The Band Born in Somers Point

'The Band' was born in Somers Point - The Sun of Atlantic City, Wednesday, October 25, 1978

By William Kelly, Jr.

When Bob Dylan performed at the Spectum recently, his keyboard man was Alan Pasqua, a South Philadelphia native picked up by Dylan at an open audition for the tour.

Many of the other times that Dylan had performed in the past decade, he had been accompanied by The Band, a group of musicians who achived success on their own, after being recruited by Dylan from their moonlighting summer gig in Somers Point.

As a wateringhole just across the bay from dry Ocean City, Somers Point is mainly renown for its taprooms. From the Somers Point circle you can see the giant neon sign on the roof that becons you to "Follow the Arrow to Tony Mart." The blinking arrow points down to the door of one of the nightclubs nestled into the corner of the waterfront neighborhood catering to the young college crowd whjo enjoy dancing to the loud and 'live' sound of rock & roll.

Things haven't changed much since the doors first opened in 1944. Tony Marotta can still be found perched upon his stool at the small elevated bar next to the door.

Besides the front of the building being belatedly whitewashed clear of the psychedelic day-glow paint of another era, the only visible alteration is the new stage on the south wall.

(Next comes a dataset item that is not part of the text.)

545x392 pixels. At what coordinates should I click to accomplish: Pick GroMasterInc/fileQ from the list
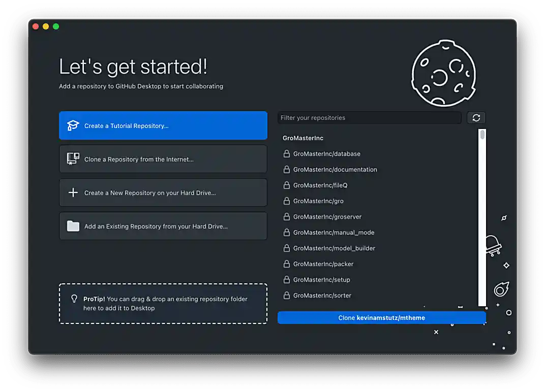(x=320, y=185)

The band was playing a disco number recently as couples danced among the moving dots of lights reflected from twerling mirrored balls suspended from the ceiling.

Tony surveyed the scene and between songs, reminisced about some of the bands that have played his club in the past 38 years. As he leans back and puffs on his pipe, he has the same twinkle in his eye as the successful schoolmarm who can count a president among her former pupils.

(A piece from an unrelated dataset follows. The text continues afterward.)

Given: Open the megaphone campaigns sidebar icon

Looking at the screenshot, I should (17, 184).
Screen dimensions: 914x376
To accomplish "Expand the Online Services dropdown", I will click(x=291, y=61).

Asked if he remembered a group called Levon & the Hawks, Tony said, "Yea, we've had the best bands in the world play here, and some of the worst, too. It's all in the scrapbook."

Tony knew the Hawks were in the former category.

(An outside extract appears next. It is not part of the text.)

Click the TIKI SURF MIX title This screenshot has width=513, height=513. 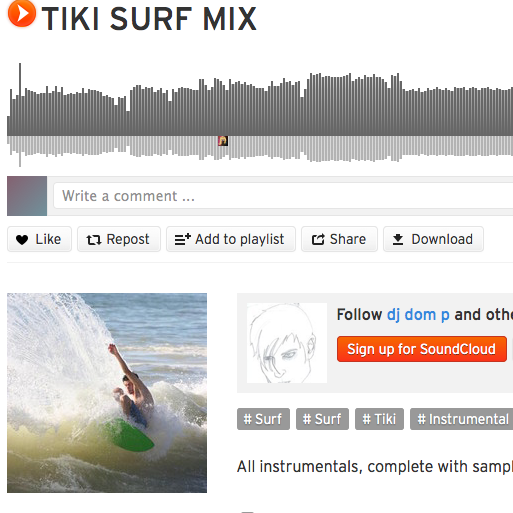pos(149,19)
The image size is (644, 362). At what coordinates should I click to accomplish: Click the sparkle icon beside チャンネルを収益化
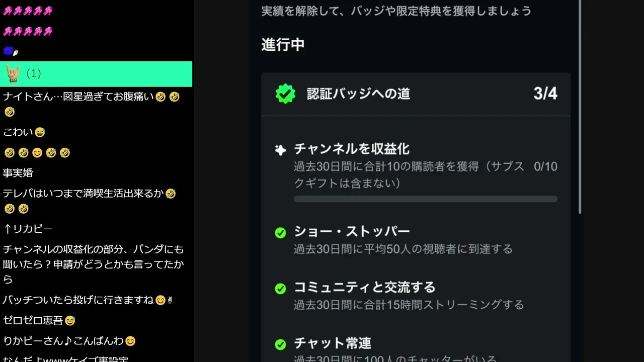click(x=280, y=149)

The scrapbook is faithfully kept on a dusty shelf in the closet of the manager's office. It is filled with nostalgic memorabilia and promotional photos of faded stars, including Frankie Avalon, Duane and Eddy (Sic), Bill Hailey (Sic) and the Comets, Conway Twitty and Levon and the Hawks.

They were there in the spring of 1965, "Canada's most popular band," playing between sets with the now forgotten Famale Beatles. They performed at Tony Mart's six nights a week for 24 weeks and were given top billing most nights.

An eight-by-ten glossy promotional photo depicts the Hawks as five clean-cut boys, sporting formal jackets and ties, in portraits that could have been taken from a high school yearbook. They slightly resemble the distinguished musicians they have become.

The Hawks' last tango in Somers Point was a pre-Woodstock pitstop to stardom. Their favorite instrumental of the era, "The Third Man Theme," echoed from the closet.

"The entertainment policy has never changed since I first opened," Tony says, always siding with the audience when it comes to playing either popular music or an unknown original song the house band always tries to sneak in a set. He remembers the Hawks as fine gentlemen who always referred to him as "Boss," - a far cry from the drug-crazed "animals" of the following generation.

He gave Levon a room above the club for his drums and trusted Garth Hudson with a key to front door so he could get in to practice at odd hours.

Tony even supports the local legend that Bob Dylan came to Somers Point to hear the Hawks peform, not an entirelly unlikely possibility considering where they went. Tony recalls that, "I know they weren't coming back when I found out who he was, and they were gone like a bullet."

Shortly after the summer of '65, the Hawks moved to Woodstock, New York, where they regrouped, practiced and recorded in the basement of a big pink house. Levon Helm, Garth Hudson, Robbie Robertson, Richard Manuel and RickDanko dropped the name the Hawks and becam known simply as The Band.

With the release of their first album, "Music from Big Pink," they hatched what would become a legend. One song on that record was written by Bob Dylan, who also turned up rather predominately on the bootleg basement tapes recorded at Big Pink. After Dylan recouperated from a motorcycle accident, he invited The Band to back him up at the Isle of Wright (Sic) concert, one of the first of the large, outdoor concerts. Soon thereafter, they took the show on the road.

Tony however, continues auditioning young kids who have formed a rock band and have come to him for that one big break.

When Tony Marotta cashes in his chips, an era will have come to an end.